When SQL 2005 was in beta, I clapped my hands and jumped for joy the first time I played with partitioning. I’ve done a lot of data warehouse work, and partitioning lets the DBA break down massive tables into smaller, easy-to-manage chunks. We can put heavily accessed parts of the table onto fast storage, and less-accessed data onto slower, cheaper storage. The cool part is that it’s completely transparent to applications: they don’t have to know the table is even partitioned.
We implemented it almost as soon as SQL 2005 came out, and I kept wondering why more people didn’t take advantage of this feature. Sure, it’s not particularly intuitive, and there’s no GUI for it in SQL Server Management Studio, but it does work.
“Can partitioning help us?”
Fast forward to yesterday: I met with Mark Schmulen and David Lyman of NutshellMail.com. It’s a slick solution for those of us who work behind corporate firewalls that prevent us from accessing personal email sites like Gmail and Yahoo, as well as personal networking sites like Facebook and Myspace. When I worked for JPMorgan Chase, I was frustrated that I couldn’t get my personal email because I had a network of DBA buddies who all knew and used my personal email address. We would ask each other for support from time to time, and I liked being able to help out.
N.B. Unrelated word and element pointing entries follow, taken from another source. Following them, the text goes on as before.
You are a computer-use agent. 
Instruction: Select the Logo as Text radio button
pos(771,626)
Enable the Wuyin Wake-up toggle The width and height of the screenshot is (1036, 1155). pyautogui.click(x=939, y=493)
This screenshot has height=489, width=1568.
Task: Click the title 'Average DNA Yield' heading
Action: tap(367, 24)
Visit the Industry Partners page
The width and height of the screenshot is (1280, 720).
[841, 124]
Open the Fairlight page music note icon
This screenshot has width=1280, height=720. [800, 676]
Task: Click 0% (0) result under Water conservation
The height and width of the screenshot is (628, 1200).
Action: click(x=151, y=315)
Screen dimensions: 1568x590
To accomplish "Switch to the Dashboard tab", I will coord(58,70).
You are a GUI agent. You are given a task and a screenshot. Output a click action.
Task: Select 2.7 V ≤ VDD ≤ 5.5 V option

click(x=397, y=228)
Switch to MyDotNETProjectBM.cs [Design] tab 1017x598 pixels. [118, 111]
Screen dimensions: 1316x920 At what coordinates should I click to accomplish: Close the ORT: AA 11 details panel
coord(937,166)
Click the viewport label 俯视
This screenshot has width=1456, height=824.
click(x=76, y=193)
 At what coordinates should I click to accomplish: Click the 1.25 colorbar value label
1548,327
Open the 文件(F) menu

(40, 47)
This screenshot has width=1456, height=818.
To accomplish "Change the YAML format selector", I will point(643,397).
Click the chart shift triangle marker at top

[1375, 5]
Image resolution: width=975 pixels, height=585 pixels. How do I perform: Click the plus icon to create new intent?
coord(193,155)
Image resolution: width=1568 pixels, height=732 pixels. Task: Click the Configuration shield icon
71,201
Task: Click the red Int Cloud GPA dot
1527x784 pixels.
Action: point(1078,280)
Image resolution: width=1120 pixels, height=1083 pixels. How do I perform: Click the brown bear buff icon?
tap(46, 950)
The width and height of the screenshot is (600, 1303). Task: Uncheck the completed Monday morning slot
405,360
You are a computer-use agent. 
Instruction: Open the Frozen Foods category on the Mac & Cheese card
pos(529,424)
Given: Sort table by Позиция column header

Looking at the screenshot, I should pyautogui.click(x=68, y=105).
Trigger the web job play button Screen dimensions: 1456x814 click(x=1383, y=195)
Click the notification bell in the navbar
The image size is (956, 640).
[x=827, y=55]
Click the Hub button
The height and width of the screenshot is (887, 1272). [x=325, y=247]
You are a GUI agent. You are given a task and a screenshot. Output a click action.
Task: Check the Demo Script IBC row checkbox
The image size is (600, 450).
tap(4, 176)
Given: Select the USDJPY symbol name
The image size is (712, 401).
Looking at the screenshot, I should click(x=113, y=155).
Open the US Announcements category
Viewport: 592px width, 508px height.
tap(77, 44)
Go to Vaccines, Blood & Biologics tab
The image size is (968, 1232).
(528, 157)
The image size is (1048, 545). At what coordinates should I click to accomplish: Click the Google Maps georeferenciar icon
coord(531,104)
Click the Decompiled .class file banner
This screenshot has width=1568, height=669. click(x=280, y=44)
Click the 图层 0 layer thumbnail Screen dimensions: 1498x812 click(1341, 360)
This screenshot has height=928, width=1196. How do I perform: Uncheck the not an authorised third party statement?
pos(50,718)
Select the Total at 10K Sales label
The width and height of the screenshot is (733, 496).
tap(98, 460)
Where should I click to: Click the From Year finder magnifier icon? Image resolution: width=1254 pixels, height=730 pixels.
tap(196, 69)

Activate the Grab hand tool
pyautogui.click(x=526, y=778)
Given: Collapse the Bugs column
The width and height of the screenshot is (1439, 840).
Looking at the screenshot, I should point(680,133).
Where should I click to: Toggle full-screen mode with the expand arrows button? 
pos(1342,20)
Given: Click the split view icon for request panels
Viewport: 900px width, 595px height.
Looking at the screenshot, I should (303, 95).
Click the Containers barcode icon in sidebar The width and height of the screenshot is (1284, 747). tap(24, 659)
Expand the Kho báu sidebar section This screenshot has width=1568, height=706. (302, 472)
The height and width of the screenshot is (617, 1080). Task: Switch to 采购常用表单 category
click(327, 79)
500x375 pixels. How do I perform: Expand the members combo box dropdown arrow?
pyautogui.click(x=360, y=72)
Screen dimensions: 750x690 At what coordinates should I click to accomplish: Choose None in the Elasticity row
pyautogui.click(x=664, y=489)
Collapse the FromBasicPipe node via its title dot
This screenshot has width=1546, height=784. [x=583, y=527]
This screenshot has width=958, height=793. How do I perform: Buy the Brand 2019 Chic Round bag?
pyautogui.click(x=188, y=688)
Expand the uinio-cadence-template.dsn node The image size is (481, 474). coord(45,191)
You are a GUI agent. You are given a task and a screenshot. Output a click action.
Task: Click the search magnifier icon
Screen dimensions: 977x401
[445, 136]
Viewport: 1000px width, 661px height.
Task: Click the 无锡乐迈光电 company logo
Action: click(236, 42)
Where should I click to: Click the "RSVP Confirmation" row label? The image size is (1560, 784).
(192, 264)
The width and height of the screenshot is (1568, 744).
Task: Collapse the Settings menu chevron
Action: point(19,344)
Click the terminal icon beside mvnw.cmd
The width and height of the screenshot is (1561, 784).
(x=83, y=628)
At JPMC, though, the only way I could do that was contact all my friends and have them switch to using my corporate email – which I couldn’t check when I was outside of the office, so that was a lose-lose situation for me. NutshellMail gets around that by checking your personal email accounts on a schedule you select, and then sending you digest emails to your work address. Makes perfect sense, and I’d use it in a heartbeat – even if they weren’t using SQL Server for storage. (Bonus!)
We talked scalability, and they’d heard partitioning may be a good answer for future growth. I was pleasantly surprised to hear that the word about partitioning is getting out, and that was the first time I said no, partitioning isn’t the right answer for this one particular case. Having talked through that, I wanted to touch base on some of the reasons here.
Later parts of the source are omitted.